Some of Capers' best defenses in Green Bay have been those that have blitzed the least (see 2009 and 2010).
"I'd say we're probably normally [blitzing at] around 38 to 40 percent of the time," Capers said.
But with worst defense he fielded, the 2011 unit that ranked last in the league, he blitzed the most.
"We couldn't get any pressure on the quarterback that year," Capers said.
That trend is hardly universal.
Take this season, for example. One of the best defensive performances came in Week 5 against the Minnesota Vikings. In the Packers' 42-10 victory, Capers blitzed on 47.2 percent of the Vikings’ dropbacks, according to ESPN Stats & Information (which defines a blitz as sending five or more pass-rushers at the quarterback). Only three other times this season has Capers blitzed at a higher rate -- at Miami in Week 6 (53.1 percent), against Carolina in Week 7 (50 percent) and against the New York Jets in Week 2 (47.3 percent). All were victories
Then there was 19-7 loss against the Detroit Lions in Week 2, when the defense allowed just 10 points. Capers blitzed a season-low 12.8 percent of the time.
This season, the Packers' defense ranks just 25th in yards, but second in takeaways (22), tied for eighth in Total QBR (50.4) and 11th in sack percentage (7.0).
Here is a look at the Capers' philosophy through the eyes of some of his coaches and players:
Offensive coordinator Tom Clements
Before they were on the same side, Clements coached against Capers. One game stands out: Dec. 8, 2002 in Pittsburgh. Clements was the Steelers' quarterbacks coach, and Capers was the Houston Texans head coach.

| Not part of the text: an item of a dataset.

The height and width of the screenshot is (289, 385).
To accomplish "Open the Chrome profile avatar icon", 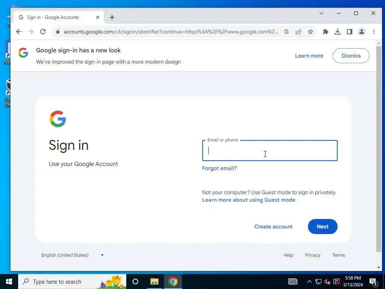I will pos(362,32).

"That was a weird game," Clements said. "Our defense held them to about a total of 60 yards. We had about 400 yards, and they beat us by three touchdowns."
Actually, the numbers were these: The Steelers had 422 yards and the Texans had 47. Houston's defense scored three times, two interception returns and a recovered fumble return, in a 24-6 upset.
Which goes to show that when preparing for a Capers' defense, anything is possible.
"Multiple looks, multiple pressures," Clements said. "It requires a lot of film study by the coaches and the players, because you never know what you’re going to get."
Defensive line coach Mike Trgovac
Trgovac, the Panthers defensive coordinator from 2003-2008, knows what it's like to call plays.
He says it's an oversimplification to simply call Capers a blitzer.
"Just to call 100 blitzes, when you start getting in that rhythm of the game, that's actually the easiest part of the game to call," Trgovac said. "The hard part is trying to pick the blitzes based on what you're seeing in the game. You have something set in your mind early and have to adjust from there."
Trgovac says he often finds Capers alone in his office or a film room calling a mock game to try to anticipate those situations.
"He puts in the hours that's required to have knowledge to make a play call," Trgovac said.
Cornerbacks coach Joe Whitt
Whitt, who like Trgovac has been with Capers since 2009 in Green Bay, also says it's unfair to label their defense as just a blitzing scheme.
"I wouldn't say that," Whitt said. "I would say it's a week-to-week deal, but we're going to try to do anything we can to win that week. If we have to bring five or six guys, we will."
But then Whitt pointed to one of the biggest defensive plays in last Sunday's win against the Eagles, Julius Peppers' 52-yard interception return for a touchdown. Capers rushed only three players -- defensive linemen Datone Jones, Josh Boyd and Mike Neal -- and dropped Peppers, Clay Matthews and A.J. Hawk into coverage.
"It's whatever's needed," Whitt said.
Outside linebacker Peppers
The 13-year NFL veteran has never been used like this. In his eight seasons in Carolina and four in Chicago, he more or less had one job: put his hand on the ground and rush the quarterback as a defensive end.
"They wanted me to rush for the majority of the time," Pepper said. "Every now and then there was a fire-zone call where I was dropping, but primarily I was rushing."
Perhaps said that's why Eagles coach Chip Kelly said they weren't expecting Peppers to drop into coverage. He said it was "a great call" by Capers.
"I don't think it's anything new," said Peppers, who leads the Packers with 5.0 sacks and is tied for second on the team with two interceptions. "He's been doing that since he's been here as far as I'm concerned."